%%
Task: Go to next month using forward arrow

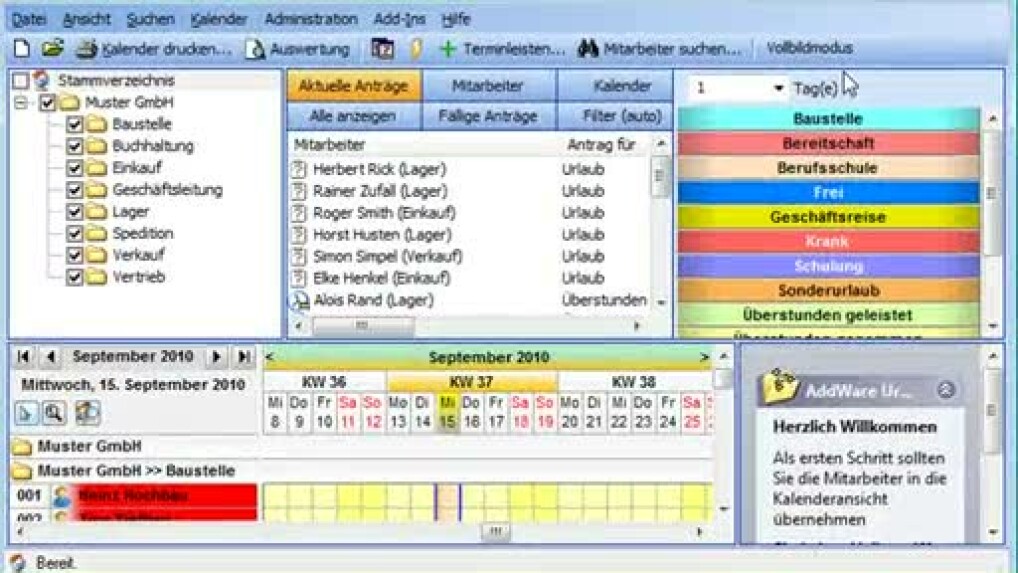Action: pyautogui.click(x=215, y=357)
%%
%%
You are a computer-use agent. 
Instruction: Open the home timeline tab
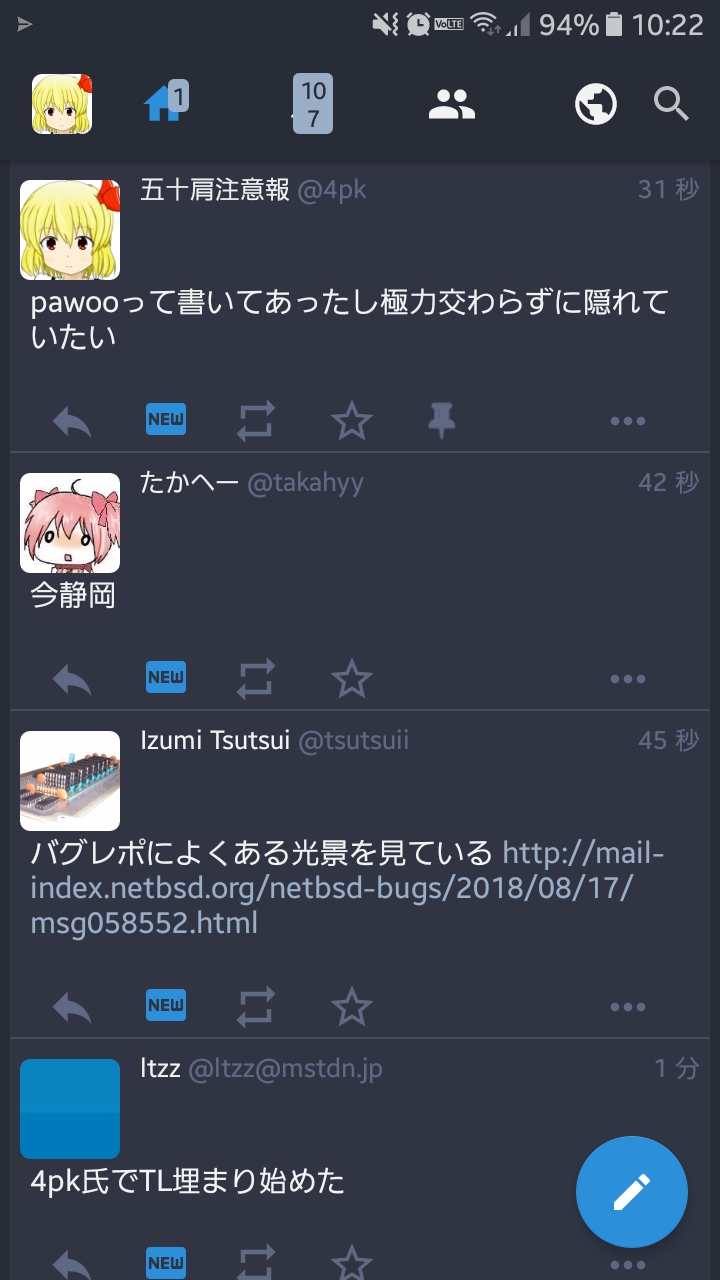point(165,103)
%%
• What this task involves:
Format everything from the line containing "You are a computer-use agent." down to the line containing "point(165,103)" as a Markdown table with columns Row and Line, skipping blank lines. Omit the pictures from the answer.

• Solved exercise:
| Row | Line |
|---|---|
| 1 | You are a computer-use agent.  |
| 2 | Instruction: Open the home timeline tab |
| 3 | point(165,103) |